I’ve been thinking the same thing. I’d still like a 10mm pistol, but 9mm is so much cheaper and easier to find that my primary handguns will always be 9mm. Also as much as I like this new .300 BLK PDW, it’s so much easier and cheaper to stock up on 5.56 and .308 and those rounds are so versatile that I don’t see myself ever owning very many guns that aren’t chambered in 9mm, 5.56, or .308.


----------



## FiremanMike (Jul 30, 2020)

I loathe shooting .40, I can't imagine how bad 10mm is..


----------



## ffemt8978 (Jul 30, 2020)

FiremanMike said:


> I loathe shooting .40, I can't imagine how bad 10mm is..


10mm guns are generally heavier and absorb more of thr recoil...especially when shooting off the shelf big brand ammo that is about the same power as a .40.  In my 1911, perceived recoil is about the same as a 45 ACP, unless I'm running Underwood or Buffalo Bore in it.


----------



## ffemt8978 (Jul 30, 2020)

Carlos Danger said:


> I’ve been thinking the same thing. I’d still like a 10mm pistol, but 9mm is so much cheaper and easier to find that my primary handguns will always be 9mm. Also as much as I like this new .300 BLK PDW, it’s so much easier and cheaper to stock up on 5.56 and .308 and those rounds are so versatile that I don’t see myself ever owning very many guns that aren’t chambered in 9mm, 5.56, or .308.
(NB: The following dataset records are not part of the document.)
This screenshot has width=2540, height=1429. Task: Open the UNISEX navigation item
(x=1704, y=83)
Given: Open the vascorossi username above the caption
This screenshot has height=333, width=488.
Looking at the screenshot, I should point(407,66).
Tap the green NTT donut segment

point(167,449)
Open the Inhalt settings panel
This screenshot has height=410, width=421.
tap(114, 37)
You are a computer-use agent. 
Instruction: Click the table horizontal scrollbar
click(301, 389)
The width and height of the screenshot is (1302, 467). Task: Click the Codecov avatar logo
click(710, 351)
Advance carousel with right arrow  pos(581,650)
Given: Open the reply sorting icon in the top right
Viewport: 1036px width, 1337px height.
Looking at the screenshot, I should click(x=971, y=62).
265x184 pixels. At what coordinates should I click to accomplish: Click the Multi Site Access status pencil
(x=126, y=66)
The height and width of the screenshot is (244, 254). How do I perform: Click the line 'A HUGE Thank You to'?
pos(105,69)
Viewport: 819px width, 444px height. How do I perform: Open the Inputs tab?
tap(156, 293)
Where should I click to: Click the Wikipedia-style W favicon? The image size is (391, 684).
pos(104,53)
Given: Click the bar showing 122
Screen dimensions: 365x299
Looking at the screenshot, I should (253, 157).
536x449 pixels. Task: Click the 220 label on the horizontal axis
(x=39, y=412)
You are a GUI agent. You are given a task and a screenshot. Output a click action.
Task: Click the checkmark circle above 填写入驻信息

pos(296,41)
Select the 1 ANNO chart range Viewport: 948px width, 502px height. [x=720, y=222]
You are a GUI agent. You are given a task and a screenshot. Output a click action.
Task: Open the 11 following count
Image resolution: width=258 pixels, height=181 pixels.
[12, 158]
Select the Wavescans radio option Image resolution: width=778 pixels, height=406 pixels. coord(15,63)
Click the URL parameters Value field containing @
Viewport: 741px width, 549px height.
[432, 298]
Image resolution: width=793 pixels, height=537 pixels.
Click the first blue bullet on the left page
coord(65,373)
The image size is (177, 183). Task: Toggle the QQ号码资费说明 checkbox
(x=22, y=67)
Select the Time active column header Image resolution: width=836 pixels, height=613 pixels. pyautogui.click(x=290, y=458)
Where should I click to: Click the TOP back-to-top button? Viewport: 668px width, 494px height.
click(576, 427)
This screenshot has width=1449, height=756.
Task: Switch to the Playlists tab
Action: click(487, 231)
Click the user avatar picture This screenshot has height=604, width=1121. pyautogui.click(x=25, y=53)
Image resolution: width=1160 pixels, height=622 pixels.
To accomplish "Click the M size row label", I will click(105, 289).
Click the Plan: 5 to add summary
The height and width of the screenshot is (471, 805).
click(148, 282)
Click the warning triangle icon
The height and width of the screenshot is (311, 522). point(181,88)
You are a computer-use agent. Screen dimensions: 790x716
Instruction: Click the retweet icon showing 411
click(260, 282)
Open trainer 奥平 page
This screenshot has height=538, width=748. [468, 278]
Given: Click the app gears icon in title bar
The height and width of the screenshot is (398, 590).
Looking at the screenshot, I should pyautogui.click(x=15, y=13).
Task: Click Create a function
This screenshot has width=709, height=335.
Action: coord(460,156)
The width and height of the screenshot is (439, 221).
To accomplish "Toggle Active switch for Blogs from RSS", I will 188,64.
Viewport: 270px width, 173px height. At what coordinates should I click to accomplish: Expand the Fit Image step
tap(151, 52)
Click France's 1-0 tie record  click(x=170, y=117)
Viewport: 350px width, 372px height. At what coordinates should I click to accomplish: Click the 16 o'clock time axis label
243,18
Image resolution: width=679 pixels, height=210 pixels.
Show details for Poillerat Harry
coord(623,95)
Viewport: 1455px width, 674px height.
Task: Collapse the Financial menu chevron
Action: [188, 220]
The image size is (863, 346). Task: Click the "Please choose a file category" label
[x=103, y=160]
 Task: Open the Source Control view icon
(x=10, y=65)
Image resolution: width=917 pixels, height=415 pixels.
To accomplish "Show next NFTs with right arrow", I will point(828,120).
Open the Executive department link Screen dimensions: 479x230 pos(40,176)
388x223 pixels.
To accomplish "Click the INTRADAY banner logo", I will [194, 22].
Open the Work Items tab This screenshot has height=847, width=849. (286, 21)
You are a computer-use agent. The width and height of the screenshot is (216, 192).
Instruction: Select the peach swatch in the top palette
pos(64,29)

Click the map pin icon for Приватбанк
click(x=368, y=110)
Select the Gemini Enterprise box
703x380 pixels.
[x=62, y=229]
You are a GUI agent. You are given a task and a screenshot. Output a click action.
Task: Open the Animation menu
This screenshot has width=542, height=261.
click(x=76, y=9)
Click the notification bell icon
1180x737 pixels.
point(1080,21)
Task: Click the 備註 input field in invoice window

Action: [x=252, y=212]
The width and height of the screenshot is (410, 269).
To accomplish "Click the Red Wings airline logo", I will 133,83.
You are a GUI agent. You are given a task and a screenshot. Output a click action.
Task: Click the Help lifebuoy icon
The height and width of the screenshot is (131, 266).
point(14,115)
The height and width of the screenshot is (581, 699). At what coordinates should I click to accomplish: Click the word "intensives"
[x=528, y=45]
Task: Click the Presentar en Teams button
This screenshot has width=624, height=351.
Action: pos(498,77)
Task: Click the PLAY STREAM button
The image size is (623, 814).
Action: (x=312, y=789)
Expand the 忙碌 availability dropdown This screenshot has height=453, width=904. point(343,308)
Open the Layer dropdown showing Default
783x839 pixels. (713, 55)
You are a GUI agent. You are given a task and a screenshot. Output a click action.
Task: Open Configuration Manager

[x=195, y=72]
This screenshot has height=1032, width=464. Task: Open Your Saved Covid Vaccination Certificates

Just because it's a common caliber does not make it a versatile one.  One of the primary reasons 9mm and 556 are so common is the military surplus side of the equation.  Both are good rounds for stopping two legged threats (primary purpose of military ammo), but they generally suck when it comes time to hunt four legged game.


----------



## Carlos Danger (Jul 30, 2020)

ffemt8978 said:


> Just because it's a common caliber does not make it a versatile one.  One of the primary reasons 9mm and 556 are so common is the military surplus side of the equation.  Both are good rounds for stopping two legged threats (primary purpose of military ammo), but they generally suck when it comes time to hunt four legged game.


Yeah, I don’t hunt so when I say versatile in this context I guess I mean they all do a good job at the other things that firearms are used for, while also being easy to use and economical to feed


----------



## ffemt8978 (Jul 30, 2020)

Carlos Danger said:


> Yeah, I don’t hunt so when I say versatile in this context I guess I mean they all do a good job at the other things that firearms are used for, while also being easy to use and economical to feed


Not all predators are two legged, so last resort bear defense is a consideration for me.  I don't hunt much either, but I prefer to have it as an option.  For me choosing calibers that fulfill the defense and hunting roles allows me to become more proficient with them.


----------



## Peak (Jul 31, 2020)

I think that what is often missed is the reaction to being shot.

Most sober humans will stop with the treat of being shot, let a lone a fairly minor GSW.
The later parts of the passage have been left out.